All 35 seats in the Alabama State Senate 18 seats needed for a majority
|  | Majority party | Minority party |
| Leader | J. Bruce Henderson (did not stand) | — |
| Party | Democratic | Republican |
| Leader since | January 14, 1947 | — |
| Leader's seat | 22nd–Wilcox Co. | — |
| Last election | 35 seats, 94.87% | 0 seats, 5.13% |
| Seats won | 35 | 0 |
| Popular vote | 147,981 | 3,818 |
| Percentage | 97.48% | 2.52% |
- Winners by vote share Democratic: 60–70% Unopposed
| President pro tempore before election J. Bruce Henderson Democratic | Elected President pro tempore Albert Boutwell Democratic |

= 1950 Alabama Senate election =

The 1950 Alabama Senate election took place on Tuesday, November 7, 1950, to elect 35 representatives to serve four-year terms in the Alabama Senate. The election used the same districts first drawn by the Alabama Constitution of 1901.

34 of the 35 Democratic nominees did not face any opposition in the general election. As the Democratic Party was dominant in the state, state legislative seats were generally decided at the Democratic primary election. The first round of the Democratic primary was held on May 2 with runoff elections on May 30. Only one Republican, Hubert E. Mitchell, sought a state senate seat, in District 3.

Senator Albert Boutwell of Jefferson County was chosen to be President pro tempore of the Senate on January 9, 1951, unopposed.

The election took place concurrently with elections for U.S. Senate, U.S. House, governor, state house, and numerous other state and local offices.

==Summary==

| Party |  | Candidates |  |  | Seats |  |  |  |  |
| Num. | Vote | % | Before | Won | +/– |
|  | Democratic | 35 | 147,981 | 97.48% | 35 | 35 | Steady |
|  | Republican | 1 | 3,818 | 2.52% | 0 | 0 | Steady |
| Total |  | 36 | 151,799 | 100% | 35 | 35 | Steady |

==Incumbents==
Nearly every incumbent senator in a multi-county district chose not to seek re-election, as a gentlemen's agreement compelled state senators to give up their seats to allow a candidate from another county to serve.

===Won re-election===

- District 8: Graham Wright won re-election.
- District 13: Albert Boutwell won re-election.
- District 16: C. Mac Golson won re-election.
- District 24: Preston C. Clayton won re-election.
- District 30: George P. Quarles won re-election.
- District 33: Thomas A. Johnston III won re-election. Johnston succeeded Joseph N. Langan, who resigned in May 1950 after he had already lost the Democratic primary to Johnston.
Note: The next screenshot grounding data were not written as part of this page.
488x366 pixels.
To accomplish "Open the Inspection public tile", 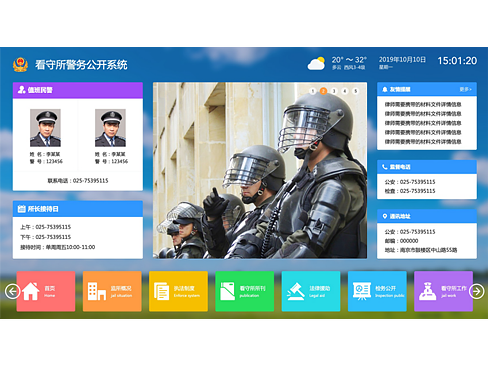I will click(377, 291).
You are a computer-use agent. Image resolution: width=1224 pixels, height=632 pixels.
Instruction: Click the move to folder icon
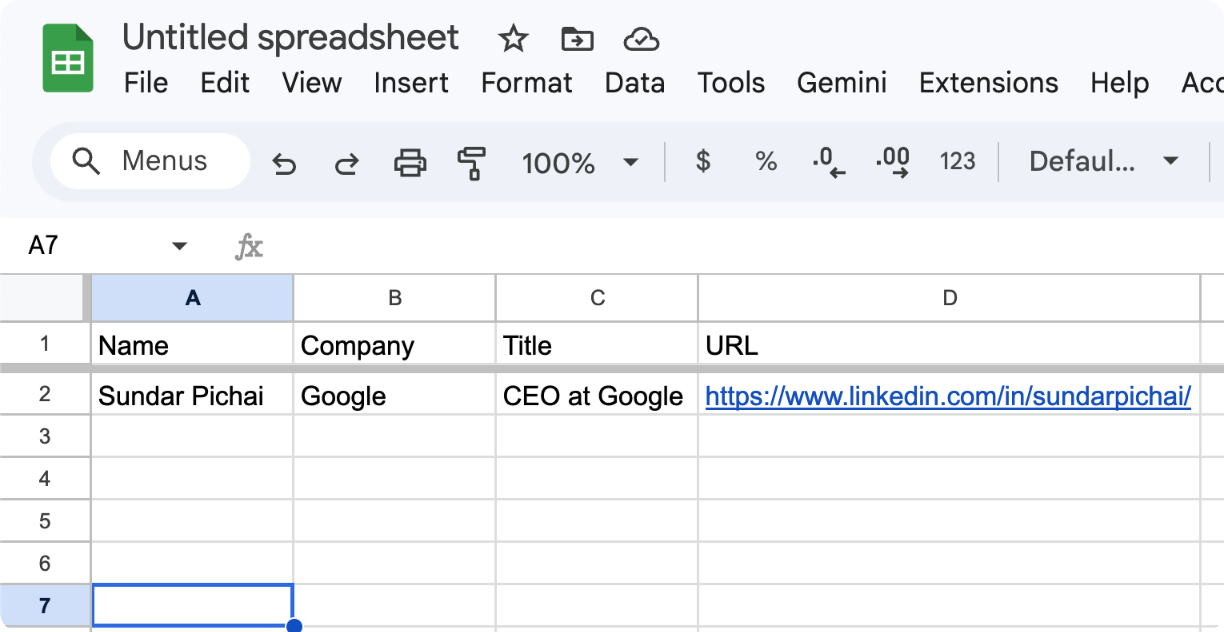pos(577,39)
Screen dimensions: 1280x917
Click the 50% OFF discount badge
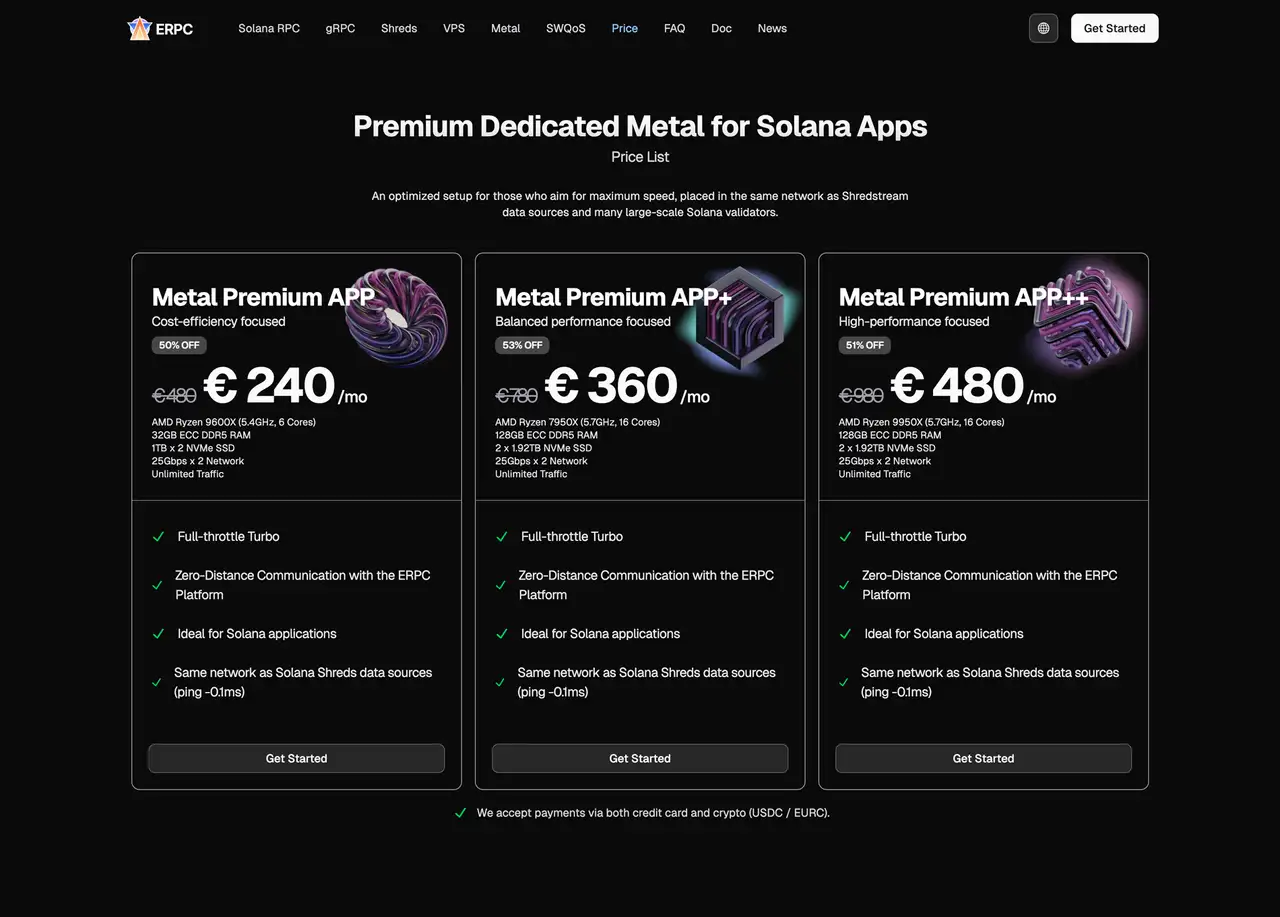pyautogui.click(x=178, y=345)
===Eliminated in primary===

- District 3: C. B. Harvey lost the Democratic nomination to B. R. Fant.
- District 4: Bob Lowe lost the Democratic nomination to Joe S. Foster.
- District 7: Tom Blake Howle lost the Democratic nomination to Elvin McCary.
- District 20: T. B. Perry sought re-election but withdrew from the Democratic primary.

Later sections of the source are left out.